Chloé et l'iris : la rose qui a pris la place du rhizome
Un iris présent, effacé, et qui revient comme fantôme — en trois actes.
Points clés
Chloé 1975 (Betty Busse) contenait de l'orris root en note de cœur. Pyramide confirmée (Fragrantica) : tubéreuse / narcisse / carnation / jasmin / orris root / rose en cœur ; oakmoss / ambre / santal / benjoin / musc / cèdre en fond. C'est un floral-aldéhydé classique des années 1970 où l'orris structurait le bouquet floral, dans la tradition des grandes compositions françaises.
Chloé EDP 2008 (Michel Almairac & Amandine Clerc-Marie) a abandonné l'iris — sans le dire. Pivoine / litchi / freesia en tête ; rose / muguet / magnolia en cœur ; cèdre de Virginie / ambre en fond. L'iris est totalement absent. La rose est devenue l'ADN unique de la maison. C'est la seize ième reformulation silencieuse documentée dans la série — le même cas que L'Interdit (Givenchy 2018) mais avec un délai de 33 ans.
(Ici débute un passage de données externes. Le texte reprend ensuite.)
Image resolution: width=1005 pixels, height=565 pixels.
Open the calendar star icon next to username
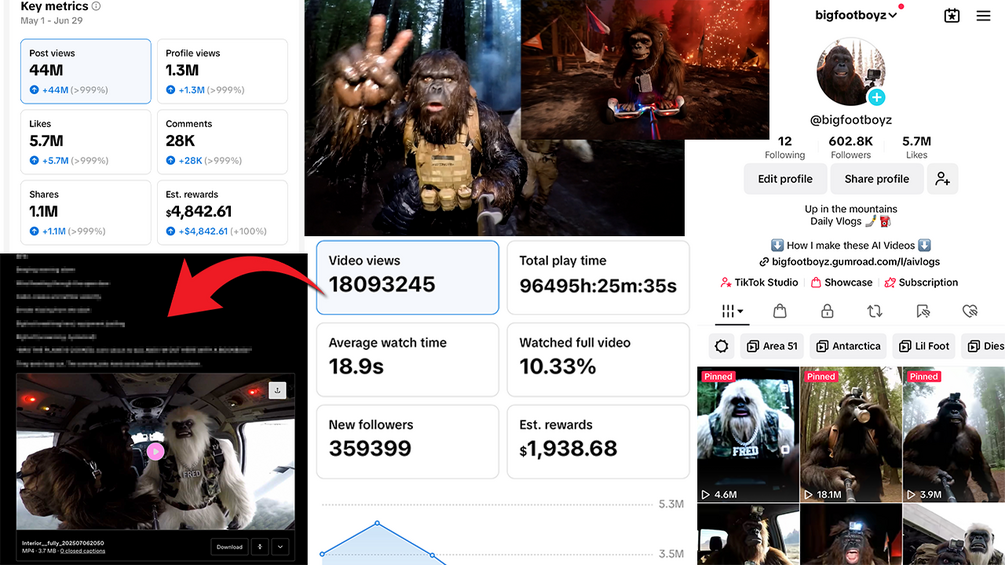click(952, 15)
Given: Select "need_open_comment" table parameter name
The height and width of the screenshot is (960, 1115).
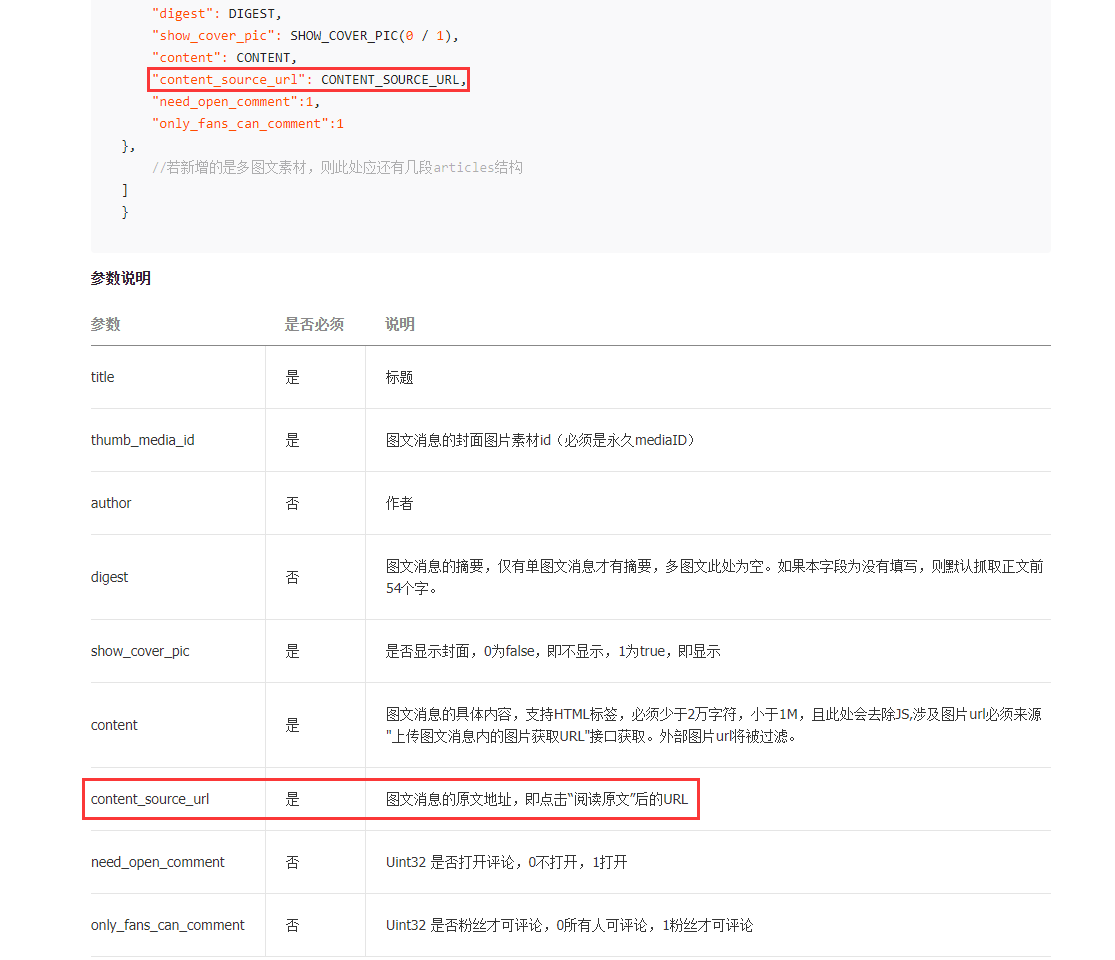Looking at the screenshot, I should click(158, 862).
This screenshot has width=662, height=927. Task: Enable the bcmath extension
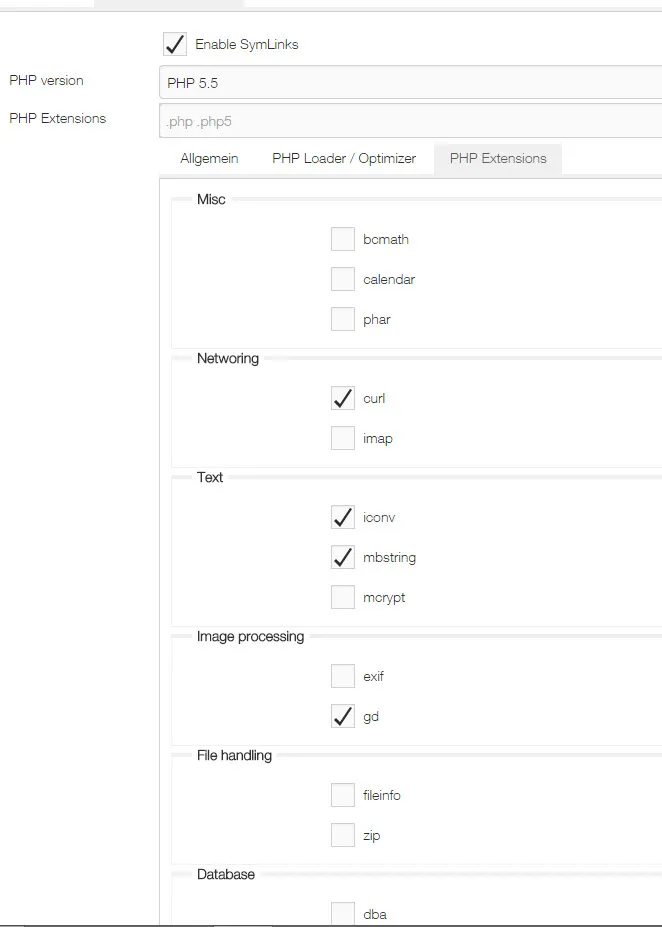click(343, 239)
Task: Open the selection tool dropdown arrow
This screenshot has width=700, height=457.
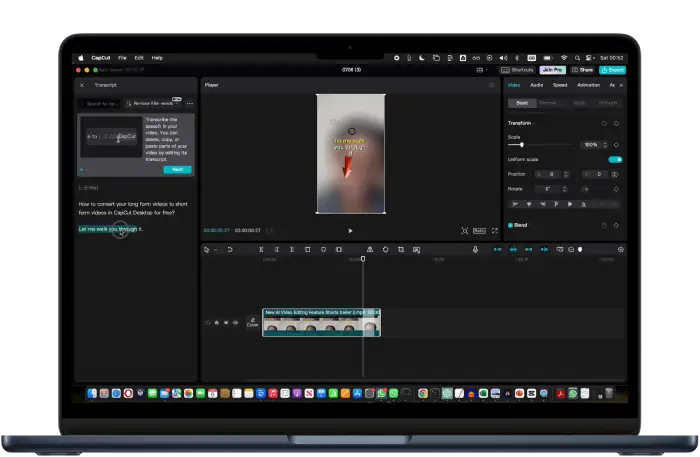Action: pos(215,249)
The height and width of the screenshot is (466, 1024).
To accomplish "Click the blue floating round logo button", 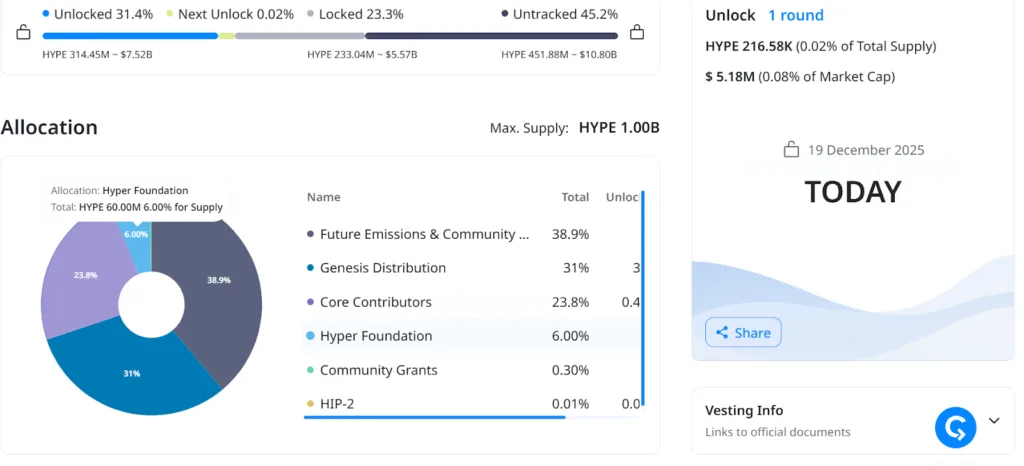I will point(955,427).
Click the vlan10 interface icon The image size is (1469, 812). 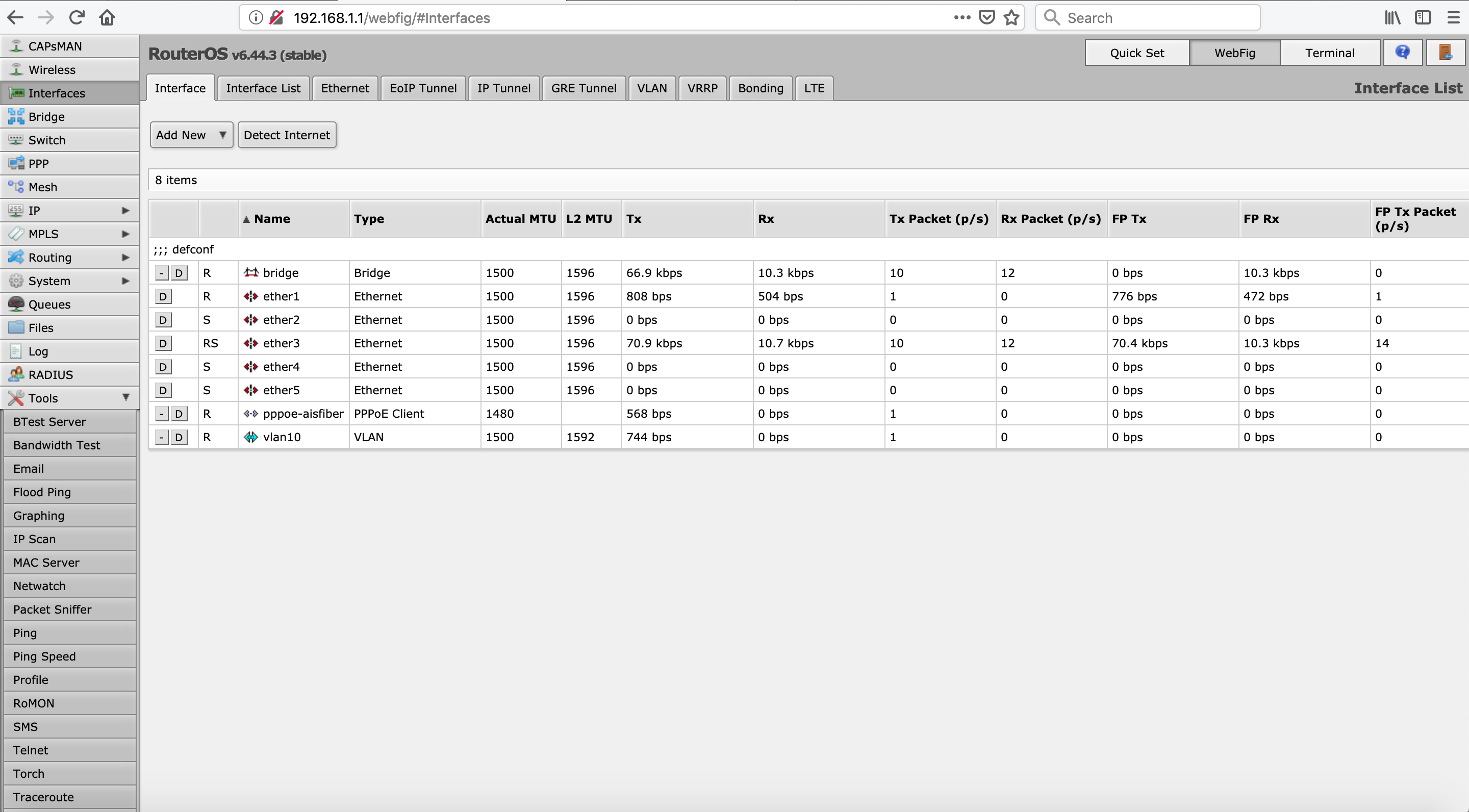point(251,437)
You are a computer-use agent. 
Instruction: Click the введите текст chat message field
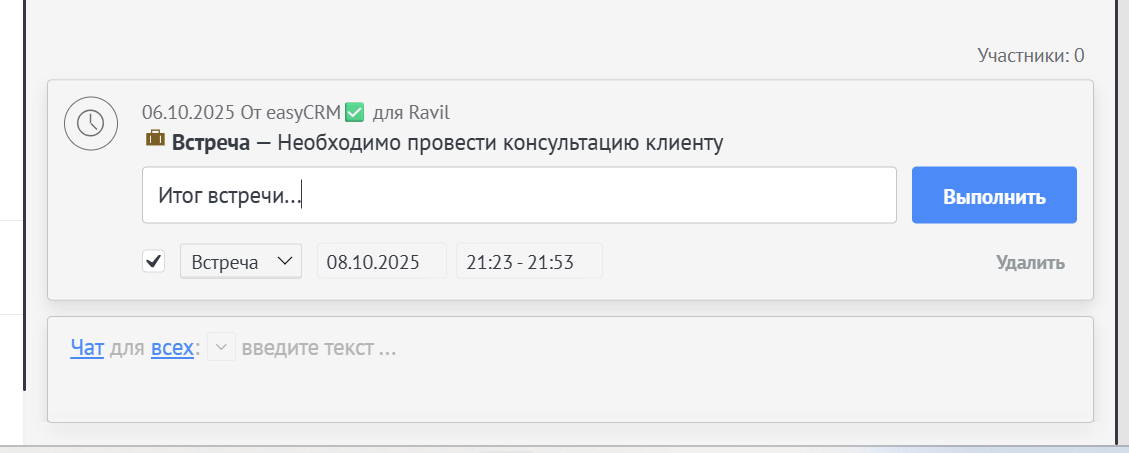pyautogui.click(x=320, y=349)
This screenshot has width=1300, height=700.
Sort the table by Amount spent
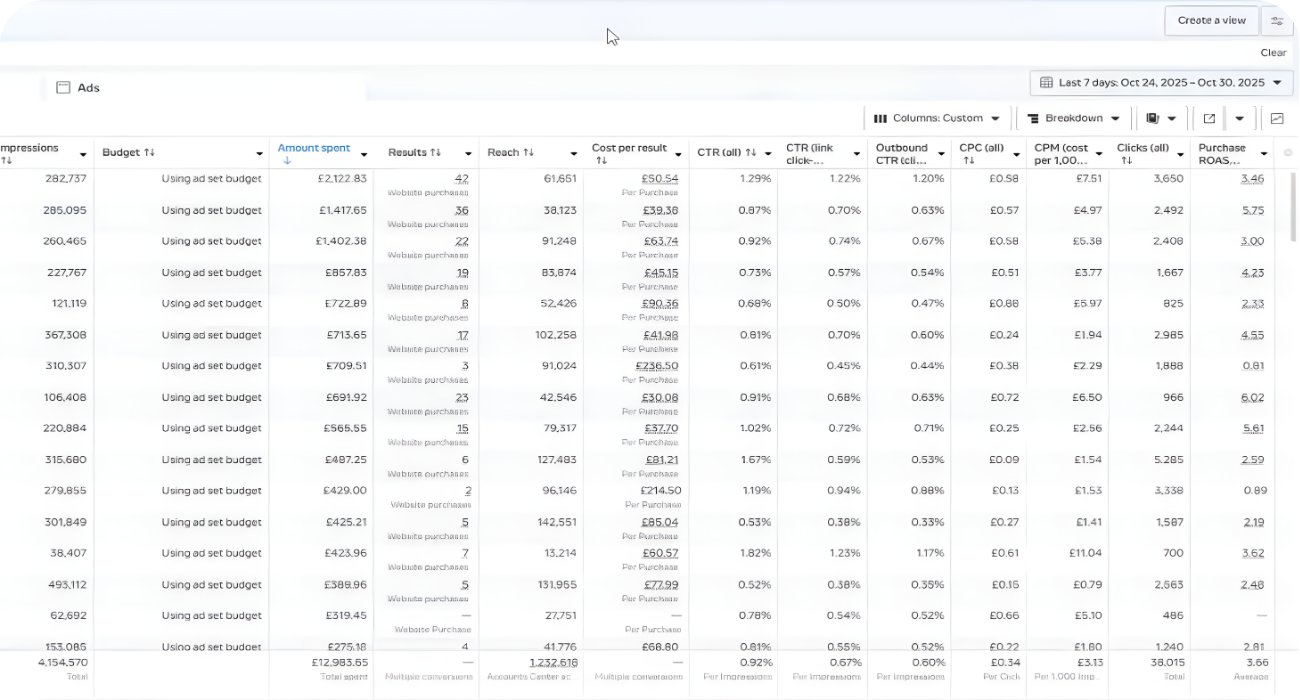point(316,147)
Le Parfum Chloé (Romain Almairac, fils de Michel) laisse percevoir un « effet beurre d'iris » par la critique, sans que l'iris soit nommé dans la pyramide. C'est l'iris fantôme par excellence — perçu par les nez experts comme une texture crémeuse-poudrée dans la composition, sans jamais figurer dans les notes officielles. La même logique que Gentleman Society (Givenchy) où les critiques notaient « this is an iris scent they just chose not to list. »
La saga Chloé illustre en trois actes le destin de l'iris dans la parfumerie commerciale contemporaine. Acte I (1975) : présent et nommé. Acte II (2008) : absent et non mentionné. Acte III (Le Parfum) : perçu mais non communiqué. C'est le cycle complet de la relation industrie-iris que la SFIB documente depuis 24 maisons.